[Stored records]
+++

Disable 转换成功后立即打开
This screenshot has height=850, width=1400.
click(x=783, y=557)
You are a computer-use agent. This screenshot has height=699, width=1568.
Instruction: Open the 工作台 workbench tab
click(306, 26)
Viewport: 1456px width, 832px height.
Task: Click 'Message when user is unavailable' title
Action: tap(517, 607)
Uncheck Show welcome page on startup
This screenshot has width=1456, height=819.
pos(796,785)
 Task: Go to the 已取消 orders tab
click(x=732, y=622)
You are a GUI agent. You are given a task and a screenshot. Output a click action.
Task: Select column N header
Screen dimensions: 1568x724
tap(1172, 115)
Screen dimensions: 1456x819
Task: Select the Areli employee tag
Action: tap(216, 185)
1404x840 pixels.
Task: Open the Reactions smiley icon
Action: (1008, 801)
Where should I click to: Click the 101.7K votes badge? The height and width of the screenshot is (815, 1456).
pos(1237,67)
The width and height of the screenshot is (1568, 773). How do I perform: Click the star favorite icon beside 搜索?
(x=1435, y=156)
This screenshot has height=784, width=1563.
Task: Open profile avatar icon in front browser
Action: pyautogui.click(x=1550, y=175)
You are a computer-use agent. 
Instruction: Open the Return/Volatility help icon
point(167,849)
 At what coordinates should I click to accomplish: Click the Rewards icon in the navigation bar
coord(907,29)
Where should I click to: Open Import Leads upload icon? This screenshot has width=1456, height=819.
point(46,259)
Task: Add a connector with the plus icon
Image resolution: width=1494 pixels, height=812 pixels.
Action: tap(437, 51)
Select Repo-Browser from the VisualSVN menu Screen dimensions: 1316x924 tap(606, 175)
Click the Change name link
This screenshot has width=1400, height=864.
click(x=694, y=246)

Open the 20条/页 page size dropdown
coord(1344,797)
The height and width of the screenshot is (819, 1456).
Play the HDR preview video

+++

● **WHAT TO PRODUCE**
Print nothing but the lines from the line with "The height and width of the screenshot is (819, 1456)." to the last line of the records above. Both of those lines count.

● **YOUR RESPONSE**
The height and width of the screenshot is (819, 1456).
Play the HDR preview video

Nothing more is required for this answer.